>>>>>

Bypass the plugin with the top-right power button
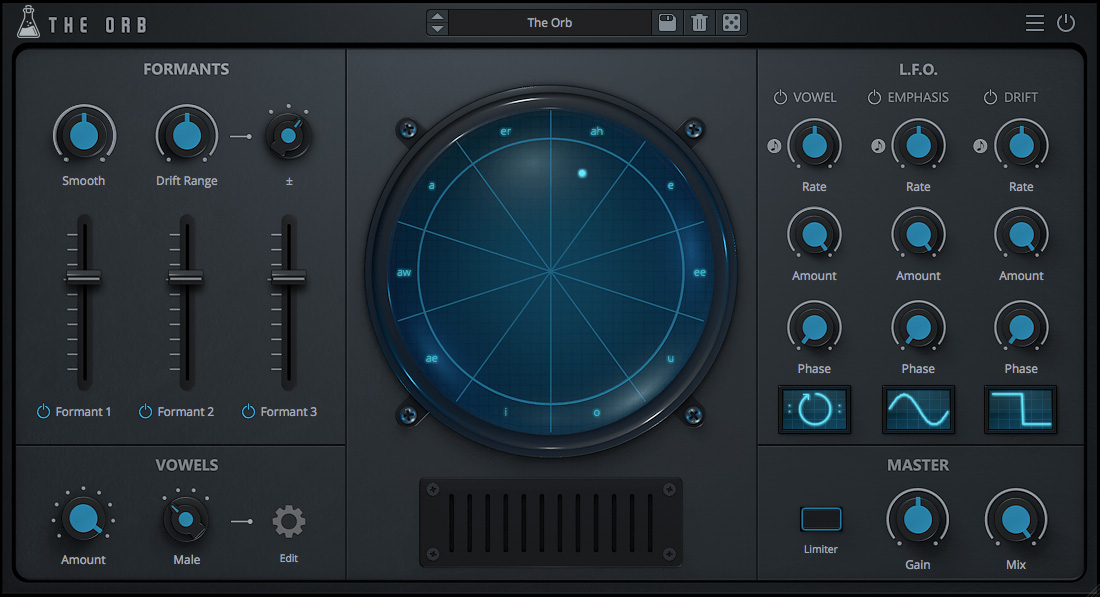The width and height of the screenshot is (1100, 597). 1065,22
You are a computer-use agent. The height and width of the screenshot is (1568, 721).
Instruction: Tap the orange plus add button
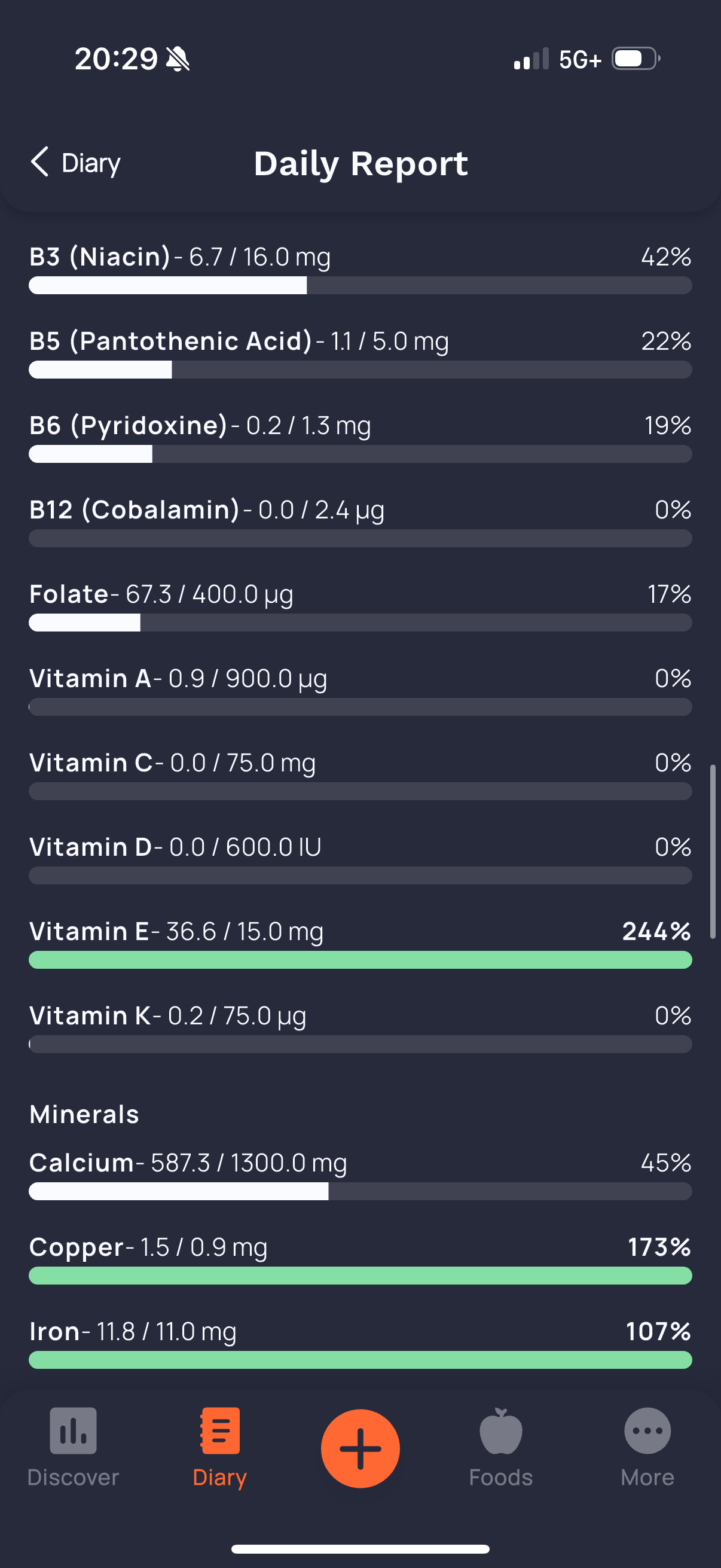[360, 1448]
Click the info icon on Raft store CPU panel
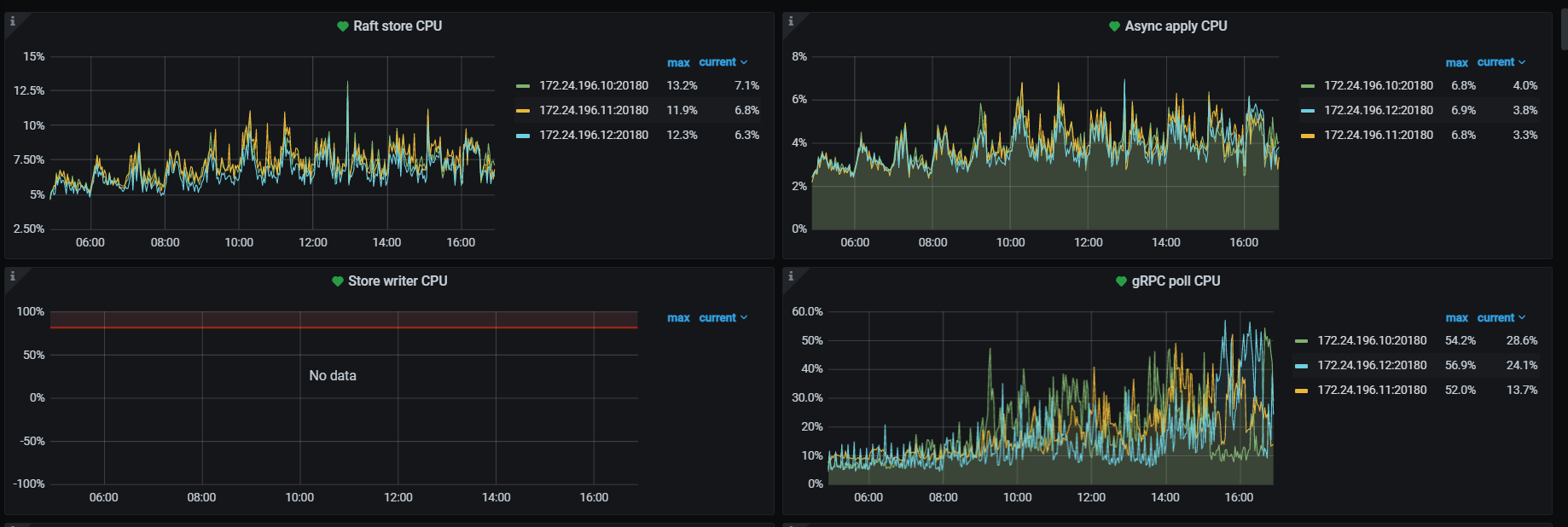The width and height of the screenshot is (1568, 527). 12,21
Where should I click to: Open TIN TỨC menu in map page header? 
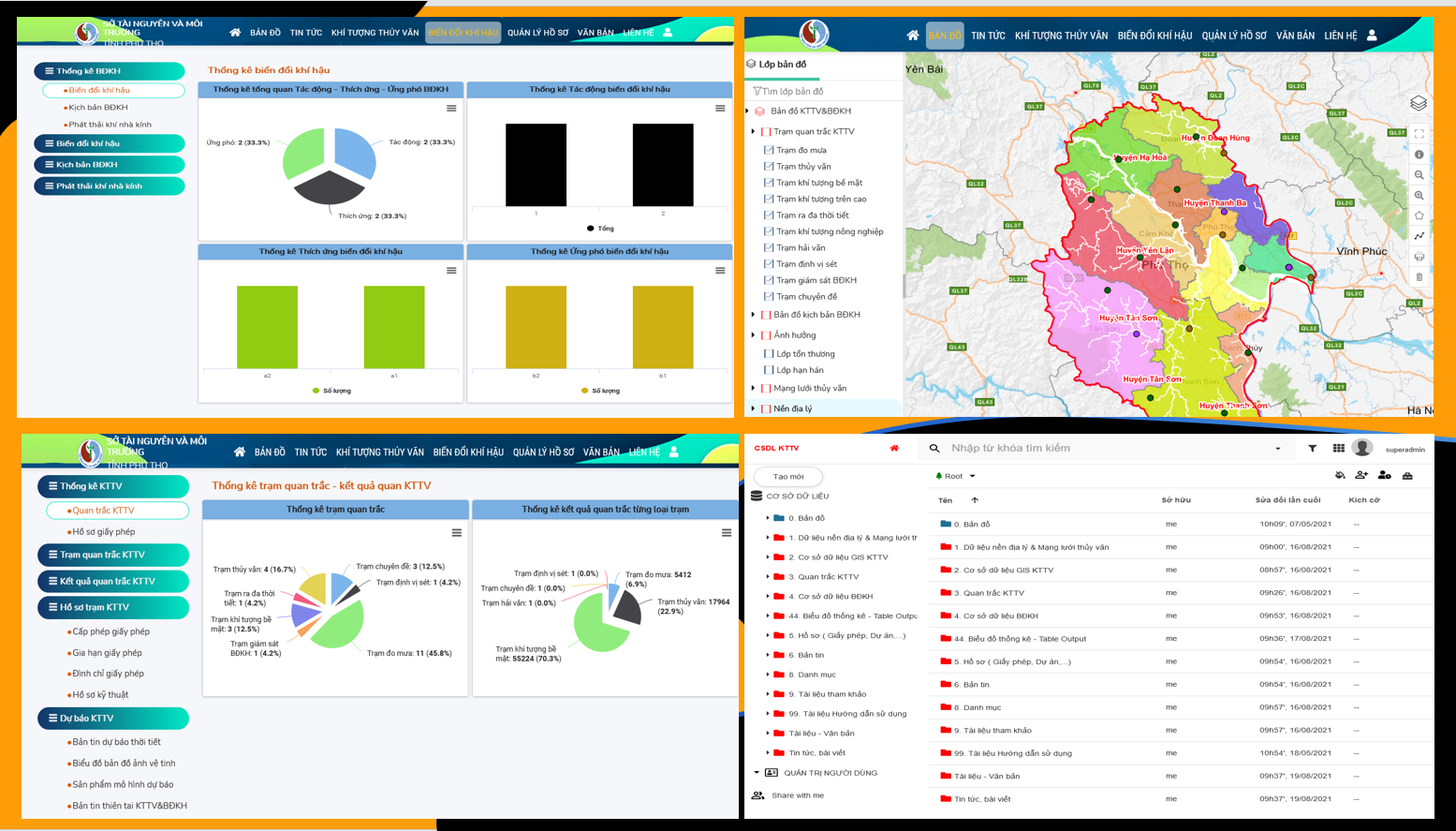coord(988,36)
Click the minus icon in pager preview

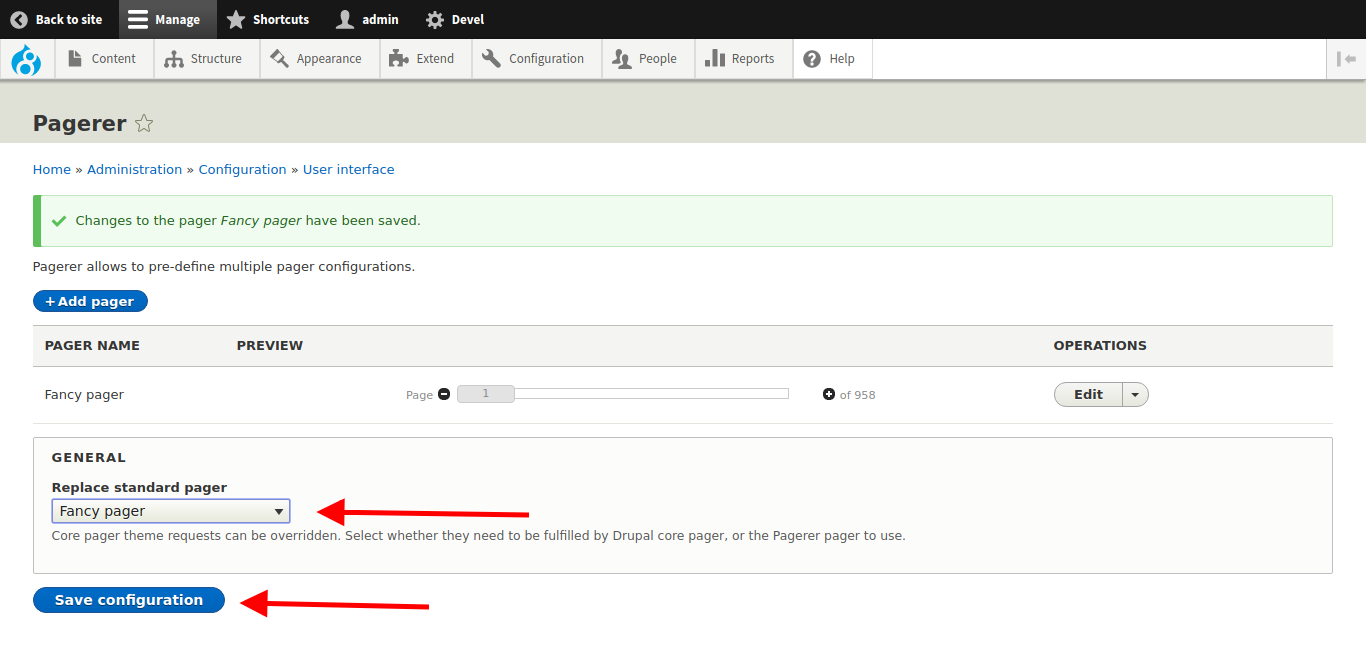(x=444, y=394)
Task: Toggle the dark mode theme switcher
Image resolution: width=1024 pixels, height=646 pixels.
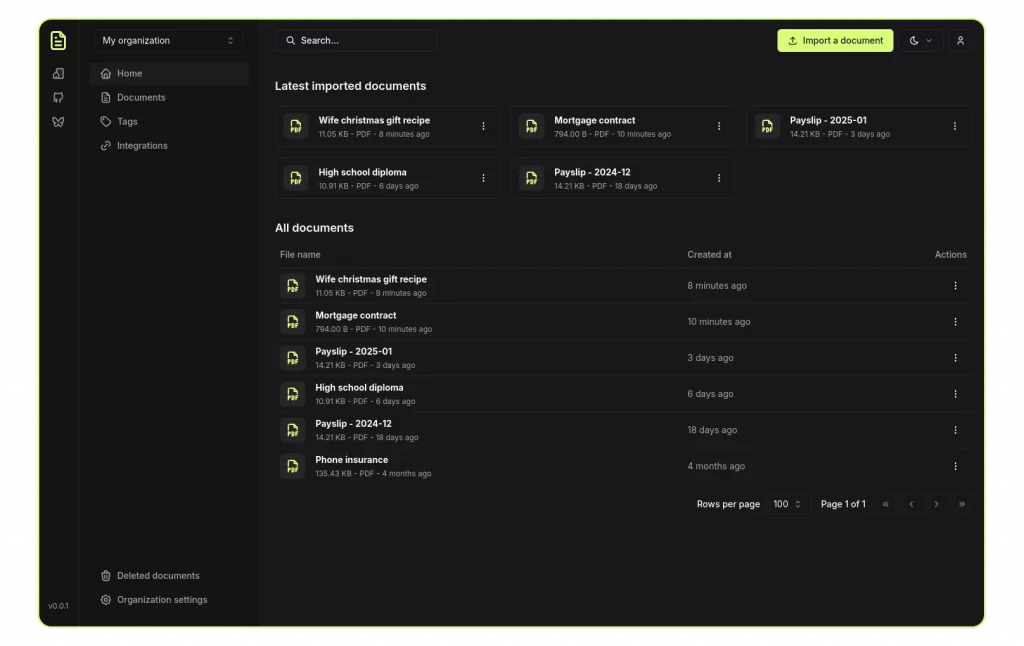Action: pos(920,41)
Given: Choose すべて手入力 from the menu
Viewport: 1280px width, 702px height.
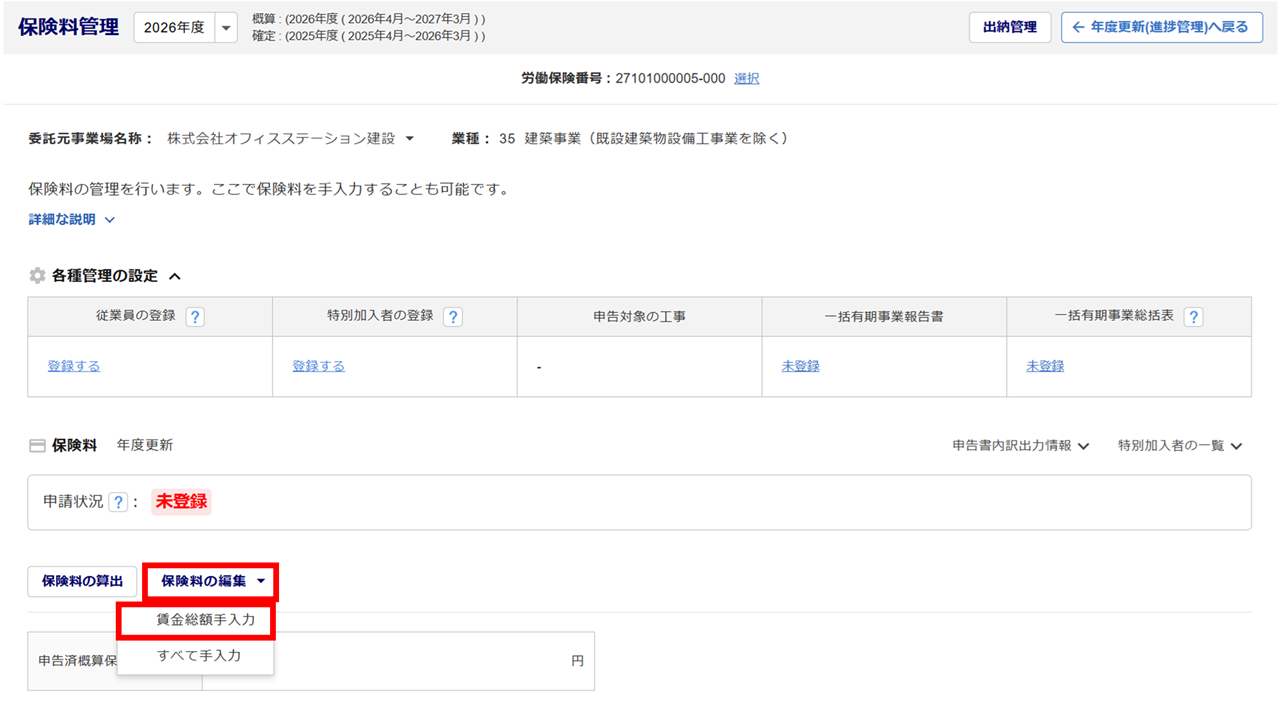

<<<<<

* _What the task requires_
Extract all the entries word for word; omit any pictures.

* _Finished task_
Bypass the plugin with the top-right power button
The width and height of the screenshot is (1100, 597). 1065,22
You are a computer-use agent. The height and width of the screenshot is (1568, 721).
Instruction: Tap the orange plus add button
[360, 1448]
Click the info icon on Raft store CPU panel
The width and height of the screenshot is (1568, 527). 12,21
Where should I click to: Open TIN TỨC menu in map page header? 
coord(988,36)
Click the minus icon in pager preview

(x=444, y=394)
Task: Toggle the dark mode theme switcher
Image resolution: width=1024 pixels, height=646 pixels.
Action: pos(920,41)
Given: Choose すべて手入力 from the menu
Viewport: 1280px width, 702px height.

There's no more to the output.